The company stressed it would not take part in financing film production itself, but rather the development of scripts. Hat Trick Films intends to develop up to 10 scripts a year, at a cost of about £50,000 each. In return, VCI will share profits on a pro-rated basis and secure UK video rights to all films produced under the joint venture label.

Chief executive Steve Ayres said that the deal would provide a "catalogue of potentially highly successful programming for our video business". VCI, with sales in 1994 of £60m, holds rights to the best-selling Shape Challenge fitness video, children's titles such as Thomas the Tank Engine and many of Hat Trick's TV programmes. It also makes audio cassettes under the MCI and Music Club brands and has a small CD-ROM list.VCI also distributes the products of other audio, video and computer software publishers.

Hat Trick Productions was set up in 1986 by the producers of such programmes as HitchHiker's Guide to the Galaxy, Radio Active and Spitting Image. The company has been responsible for Clive Anderson Talks Back andWhose Line is It Anyway.

The film business marks a departure forHat Trick. Denise O'Donoghue, managing director, said the company would apply "the same editorial rigour and financial management" for which its TV arm is known.

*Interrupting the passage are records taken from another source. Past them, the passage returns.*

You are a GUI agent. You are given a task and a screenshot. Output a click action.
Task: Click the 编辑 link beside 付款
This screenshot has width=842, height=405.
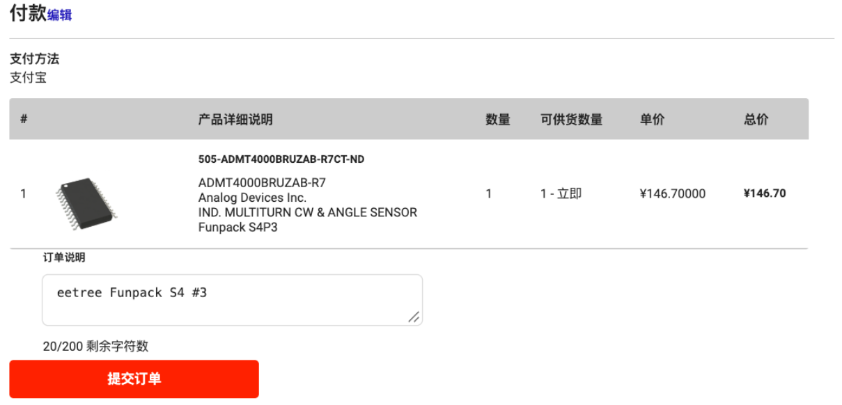click(60, 15)
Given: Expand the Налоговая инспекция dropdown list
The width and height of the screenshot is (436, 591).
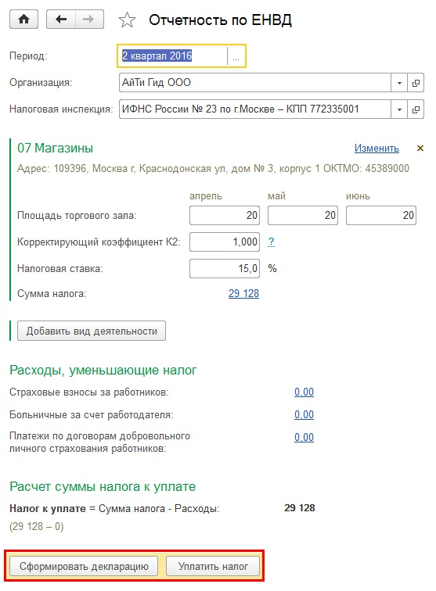Looking at the screenshot, I should click(399, 109).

Several software publishers, on their own or through joint ventures, have been looking at making products for their range of audio, video and compact disc formats. Philips New Media, part of the electronic giant Philips, has been working with Irish band U2 and a creative team to develop an interactive CD-ROM game using the band's music. Publisher Dorling Kindersley is also expanding its range of CD-ROM titles.

"Content is king" is the new mantra in the publishing business.